See Hoyle’s entire script for the programme below.
Hoyle responds to a couple of questions about his theories.
Here’s the transcript of his “Big Bang” talk as heard on the Beeb some time ago.
CONTIGUOUS CREATION by Fred Hoyle
Monday, 28th March, 1949, 6.30-6.50 p.m. THIRD PROGRAMME
Tonight I want to tell you about some new work on the expanding universe. Together with two of my colleagues H. Bondi and T. Gold, I’ve reached the conclusion that the universe is in a state of continuous creation.
When we look at the sky on a clear night we see that the stars are mainly concentrated along the Milky Way. Astronomers infer from this simple observation that, here on Earth, we are situated inside a great disk-shaped system of stars. This system, which is usually referred to as the Galaxy, is of enormous size. To go right round it at the speed of light would take about two hundred thousand years.

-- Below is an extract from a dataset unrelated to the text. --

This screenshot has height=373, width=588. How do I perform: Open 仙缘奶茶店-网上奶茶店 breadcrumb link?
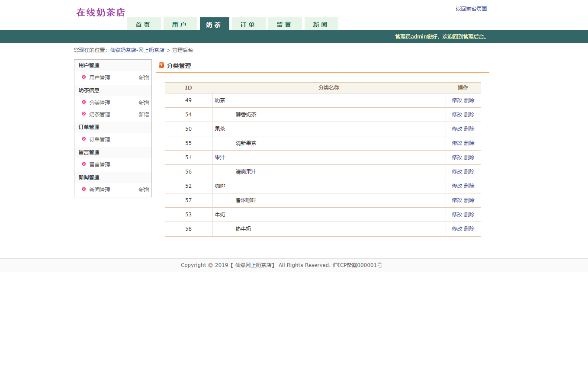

Nor is this the end of the domain of the astronomer. In the nineteenth century the large telescope built by the Earl of Rosse showed that certain types of nebulae can be detected in all directions. For many years controversy raged as to whether these objects were small patches of luminous gas within our own Galaxy or whether they were great independent stellar systems having dimensions comparable with those of the Milky Way itself. The issue was finally settled by the American astronomers who found that they are indeed independent stellar systems. The number of these independent galaxies within the range of present observation is about a thousand million. It has also been found possible, largely through the work of Hubble, to establish a rough scale of distances. It turns out that light takes about two thousand million years to travel to us from the most distant galaxies visible in the largest telescopes. So the light we now receive from them must have started its journey at about the time the oldest known rocks on the Earth were laid down probably before the dawn of life on the earth.
At this stage it is natural to ask the question.
Where have these galaxies come from? It now seems very probable that they have condensed out of a uniform background of diffuse gaseous material.
Is this background exhausted?
Or can new galaxies still condense out of it?
It is my own view that the background is a very far from being exhausted. I would estimate only about one part in a hundred has been used up to form the galaxies. It is therefore to be expected that new condensations are continually being formed out of it.